───── DATASET EXTRACT

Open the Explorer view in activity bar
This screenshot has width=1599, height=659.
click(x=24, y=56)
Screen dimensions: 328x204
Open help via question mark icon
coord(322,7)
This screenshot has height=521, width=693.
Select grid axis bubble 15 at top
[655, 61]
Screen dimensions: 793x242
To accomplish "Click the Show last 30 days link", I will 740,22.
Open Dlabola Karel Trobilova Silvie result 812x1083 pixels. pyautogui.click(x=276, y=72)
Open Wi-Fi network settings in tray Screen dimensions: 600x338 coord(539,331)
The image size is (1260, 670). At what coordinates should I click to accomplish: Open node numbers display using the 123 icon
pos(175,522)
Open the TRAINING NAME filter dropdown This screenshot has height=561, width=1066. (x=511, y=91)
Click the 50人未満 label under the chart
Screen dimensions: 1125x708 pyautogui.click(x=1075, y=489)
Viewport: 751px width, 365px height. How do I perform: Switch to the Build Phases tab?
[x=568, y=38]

──────────

Copy out all the records above again, changing every "This screenshot has" to "This page has" and leaving everything else as it is.

THE SOLUTION:
Open the Explorer view in activity bar
This page has width=1599, height=659.
click(x=24, y=56)
Screen dimensions: 328x204
Open help via question mark icon
coord(322,7)
This page has height=521, width=693.
Select grid axis bubble 15 at top
[655, 61]
Screen dimensions: 793x242
To accomplish "Click the Show last 30 days link", I will 740,22.
Open Dlabola Karel Trobilova Silvie result 812x1083 pixels. pyautogui.click(x=276, y=72)
Open Wi-Fi network settings in tray Screen dimensions: 600x338 coord(539,331)
The image size is (1260, 670). At what coordinates should I click to accomplish: Open node numbers display using the 123 icon
pos(175,522)
Open the TRAINING NAME filter dropdown This page has height=561, width=1066. (x=511, y=91)
Click the 50人未満 label under the chart
Screen dimensions: 1125x708 pyautogui.click(x=1075, y=489)
Viewport: 751px width, 365px height. How do I perform: Switch to the Build Phases tab?
[x=568, y=38]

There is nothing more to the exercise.